Dans le bureau du commissaire se trouvaient
maintenant Godard, Youkphan et Sarun. Celui-ci avait reçu une
injection intraveineuse dans l'ambulance, avalé deux comprimés d'un
médicament dopant, et semblait à peu près sorti de sa
léthargie. Mais il était pâle et visiblement
épuisé. Morturier l'avait fait installer dans l'unique fauteuil du
bureau, les deux autres se contentant des chaises.
« Il y a quelques heures, dit Morturier, je
n'aurais pas donné cher de votre peau, la vôtre, Sarun, et celle de
Godard. Quand nous avons découvert à quelle espèce de tueurs nous
avions affaire, nous avons réalisé le danger qui pouvait vous
menacer, si vous étiez entre leurs mains, ce dont nous n'avions
aucune preuve... Et c'est pourquoi il fallait agir à toute allure
pour les neutraliser avant qu'ils ne commettent l'irréparable. Nous
sommes arrivés à temps, mais je pense qu'il s'en est fallu de
peu.
— C'était quoi exactement, ces affreux, patron ? »
demanda Godard.
Ce fut Youkphan qui répondit.
« Des tueurs d'une espèce particulièrement
sanguinaire. Ceux qu'a fabriqués l'utopie la plus meurtrière que
notre siècle ait connue. Mes frères de race, hélas...

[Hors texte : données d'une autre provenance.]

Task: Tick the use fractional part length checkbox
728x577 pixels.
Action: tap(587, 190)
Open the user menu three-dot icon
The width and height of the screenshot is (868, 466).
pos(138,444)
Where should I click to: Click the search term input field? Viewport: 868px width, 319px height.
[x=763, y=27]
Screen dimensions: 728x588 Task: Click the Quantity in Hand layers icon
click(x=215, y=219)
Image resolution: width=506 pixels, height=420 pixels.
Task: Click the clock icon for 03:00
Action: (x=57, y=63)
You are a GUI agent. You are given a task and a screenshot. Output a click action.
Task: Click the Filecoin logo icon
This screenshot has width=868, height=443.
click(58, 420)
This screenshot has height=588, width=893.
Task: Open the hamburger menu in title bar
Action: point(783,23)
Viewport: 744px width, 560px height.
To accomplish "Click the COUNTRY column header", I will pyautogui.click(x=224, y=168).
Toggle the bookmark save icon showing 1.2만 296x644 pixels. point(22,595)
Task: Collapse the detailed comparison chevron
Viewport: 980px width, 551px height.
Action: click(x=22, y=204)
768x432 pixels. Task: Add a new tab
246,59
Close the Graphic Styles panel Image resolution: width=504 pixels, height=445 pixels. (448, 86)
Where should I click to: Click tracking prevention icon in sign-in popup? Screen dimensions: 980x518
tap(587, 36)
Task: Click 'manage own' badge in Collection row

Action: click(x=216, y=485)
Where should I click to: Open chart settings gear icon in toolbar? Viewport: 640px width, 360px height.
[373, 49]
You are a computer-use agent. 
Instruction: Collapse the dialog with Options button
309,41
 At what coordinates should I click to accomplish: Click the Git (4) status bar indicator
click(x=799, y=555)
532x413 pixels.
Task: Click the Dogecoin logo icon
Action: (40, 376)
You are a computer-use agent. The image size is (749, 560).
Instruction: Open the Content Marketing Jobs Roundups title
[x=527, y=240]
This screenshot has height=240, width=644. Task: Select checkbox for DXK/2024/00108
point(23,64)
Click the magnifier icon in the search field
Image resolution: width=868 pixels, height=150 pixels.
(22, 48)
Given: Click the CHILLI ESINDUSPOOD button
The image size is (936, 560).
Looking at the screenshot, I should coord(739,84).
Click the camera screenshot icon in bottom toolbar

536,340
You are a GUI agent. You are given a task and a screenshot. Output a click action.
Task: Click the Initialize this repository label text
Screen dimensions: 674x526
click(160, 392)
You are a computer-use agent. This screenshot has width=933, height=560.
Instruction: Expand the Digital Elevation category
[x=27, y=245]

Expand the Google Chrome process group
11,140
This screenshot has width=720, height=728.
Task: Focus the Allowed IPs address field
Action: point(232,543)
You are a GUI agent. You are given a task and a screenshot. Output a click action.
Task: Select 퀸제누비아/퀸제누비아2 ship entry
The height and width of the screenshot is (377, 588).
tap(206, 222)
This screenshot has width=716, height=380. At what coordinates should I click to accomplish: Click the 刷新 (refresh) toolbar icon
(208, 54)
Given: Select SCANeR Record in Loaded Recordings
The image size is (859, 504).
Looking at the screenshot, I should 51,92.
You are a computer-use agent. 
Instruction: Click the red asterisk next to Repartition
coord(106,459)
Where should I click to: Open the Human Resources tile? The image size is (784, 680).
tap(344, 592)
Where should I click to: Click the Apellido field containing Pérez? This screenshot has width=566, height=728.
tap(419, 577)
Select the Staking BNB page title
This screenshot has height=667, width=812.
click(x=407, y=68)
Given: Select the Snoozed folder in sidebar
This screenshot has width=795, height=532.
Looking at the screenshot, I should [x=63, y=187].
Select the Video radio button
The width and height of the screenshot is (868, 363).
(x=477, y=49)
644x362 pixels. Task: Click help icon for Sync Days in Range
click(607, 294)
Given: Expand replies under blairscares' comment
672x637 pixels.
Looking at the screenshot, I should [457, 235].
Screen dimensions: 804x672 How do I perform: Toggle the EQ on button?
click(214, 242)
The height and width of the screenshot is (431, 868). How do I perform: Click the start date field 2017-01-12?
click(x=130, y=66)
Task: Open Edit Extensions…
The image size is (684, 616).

— Les miens aussi, en quelque sorte, dit Sarun.
Jusqu'à mon propre frère qui a été suborné par elle... »
Morturier se leva de sa chaise.
— L'homme assassiné devant ma porte était mon
frère. »
Youkphan intervint.
« Un demi-frère, en réalité. Beaucoup plus âgé. Né
d'un premier mariage du père de Patrick avec une Cambodgienne.
Renié par toute la famille pour avoir rejoint les Khmers rouges dès
les débuts de la formation du mouvement.
— Vous avez affirmé ne pas le connaître. Pour
quelle raison ?
— J'avais peur...
— Peur ?
— Peur des Khmers rouges. Peur de leurs
représailles... Le cadavre devant ma porte était un avertissement,
comprenez-vous ?
— Vous y avez vu un avertissement ?
— Pour moi, c'était un avertissement limpide.
Indiscutable. Clair comme le jour... Il faut avoir étudié de près,
comme je l'ai fait toute ma vie, l'abominable phénomène khmer rouge
pour n'avoir pas de doute là-dessus !
— Et que signifiait cet avertissement, d'après
vous ?
— Je savais qu'il s'agissait d'un
avertissement, mais je n'en connaissais pas
la signification. Voilà pourquoi il fallait que je me taise, parce
que le moindre faux pas de ma part aurait signé mon arrêt de mort.
Une seule chose était évidente pour moi, à ce moment-là : ils
avaient découvert que mon frère les avait trahis et ils l'avaient
tué pour ça... »
Morturier se contenta de hocher la tête. Il y eut
un silence prolongé.
« Youkphan nous a mis entièrement au courant du
plan qu'il avait élaboré avec votre frère, dit Morturier. Et du
rôle que vous étiez appelé à y jouer, en assumant, le moment venu,
la responsabilité du "coup médiatique". Vous aviez donc renoué avec
votre frère ? Depuis quand ?
— Pendant des années, j'ai refusé de penser à ce
frère. Jusqu'à me persuader qu'il n'avait pas existé. Je n'avais
que cinq ans lorsqu'il a rejoint les Khmers rouges, et son nom
n'avait plus jamais été prononcé dans la maison de mes parents.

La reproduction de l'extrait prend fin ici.